§ What this task involves
Could you transcribe every record below exactly, leaving out any pictures?

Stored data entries
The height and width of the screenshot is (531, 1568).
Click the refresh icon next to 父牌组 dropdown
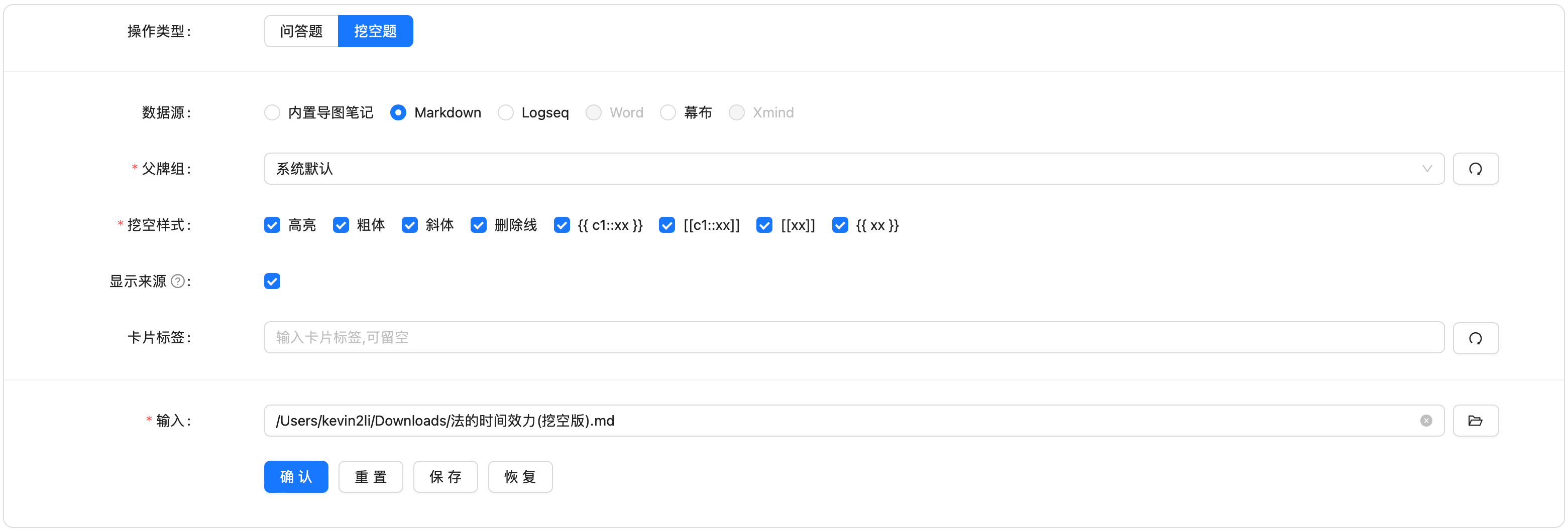click(x=1475, y=169)
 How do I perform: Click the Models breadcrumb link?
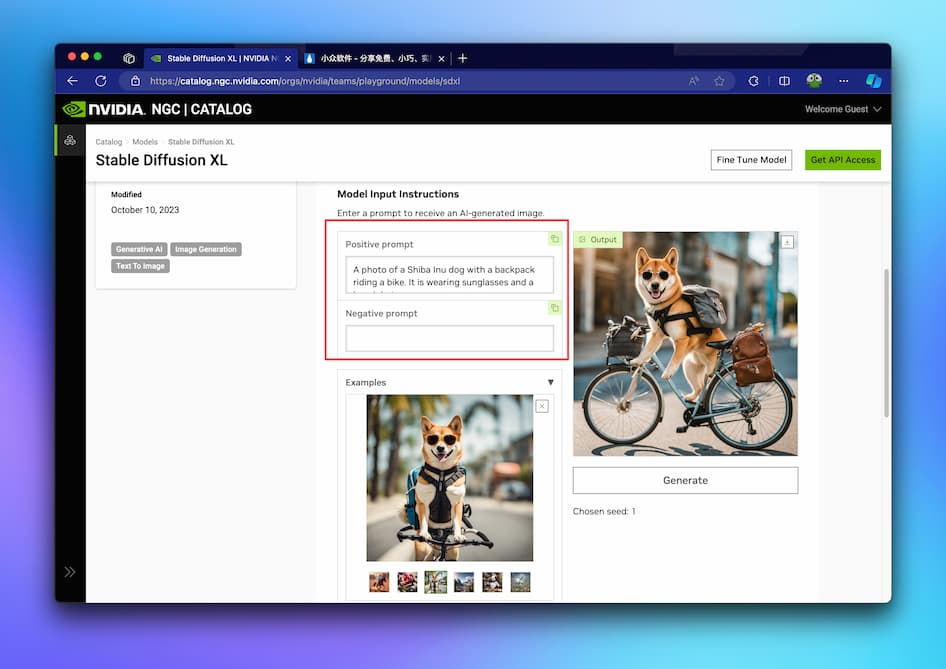[x=145, y=142]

§ Response to this task
The height and width of the screenshot is (531, 1568).
Click the refresh icon next to 父牌组 dropdown
click(x=1475, y=169)
 How do I perform: Click the Models breadcrumb link?
[x=145, y=142]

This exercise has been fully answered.